毘沙門寄席 第12回「菊之丞の会」08/9/25

初登場は正蔵師匠のお弟子さん、林家はな平さん。いきなりマクラなしで、「よく、付け焼刃はハゲやすいなんてぇことを申しますが…」。思わず「どこでそんなことよく言うの?」って、茶々を入れたくなるほど基本に忠実な「牛ほめ」です。今風の若者が難しいほめ言葉を必死に教える様は、何だか微笑ましく感じられました。

菊之丞師匠登場で一席目は「天狗裁き」。
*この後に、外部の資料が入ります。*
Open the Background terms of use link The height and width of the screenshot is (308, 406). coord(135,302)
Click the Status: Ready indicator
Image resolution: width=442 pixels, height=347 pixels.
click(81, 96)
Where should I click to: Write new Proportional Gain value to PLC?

ともすると、同じやり取りの繰り返しでくどい噺にもなりがちですが、抜群の間の取り方が嫌味なく、会場の爆笑を次々に誘うのは「さすが!」。でも、本当のところはどんな夢だったんでしょう?口の堅い私にだけは、ちょっとだけでいいから聞かせて欲しいな。

仲入り後はお賑やかに「東京ガールズ」。小鈴・小夏・小糸さんのお姐さんお三方です。いきなり「高齢化社会のアイドル…」で笑わせて、舞台はパーッと明るくなりました。ヒネリの効いた「さのさ」に始まって、「不知火節」「品川甚句」の中にも現代社会の風刺ネタがふんだんに散りばめられています。最後は分かりやすいダジャレを、「サァ~皆さんご一緒に!」で会場は一体に!柳家紫文さんのお弟子さんと聞いて納得の芸達者ガールズです。
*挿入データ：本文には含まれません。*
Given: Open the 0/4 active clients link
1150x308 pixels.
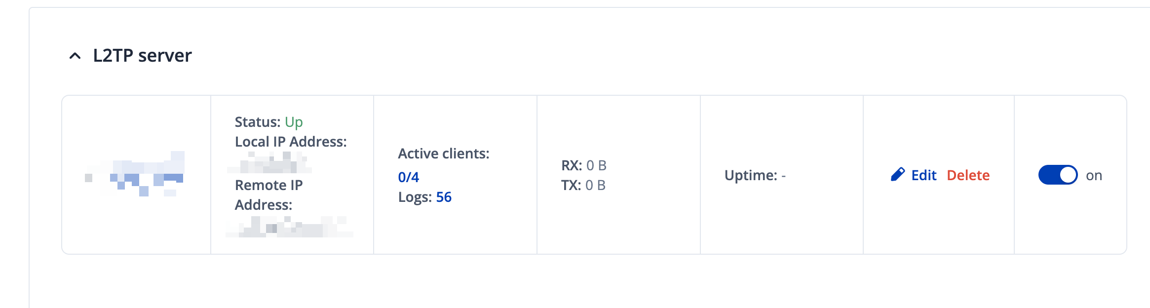Looking at the screenshot, I should point(409,177).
続いてトリは菊之丞師の廓噺「明烏」。確かに今や廓の世界は、話す方も聴く方も「行ったことはないけど…」の場所。知らない所なのに何故か不思議な魅力を感じます。所謂、現代のフーゾク街とは違って、男女が織りなす人情の機微が感じられるからでしょう。菊之丞の真骨頂をやり手のおばさんに見ました。目の配り方、アゴの引き方、手の使い方の巧みさは、そのまま歌舞伎の女形を思わせます。

終演後に境内へ出ると、仲入りのワインで少し火照った頬に宵の涼風があたります。神楽坂もそぞろ歩きに良い季節となりました。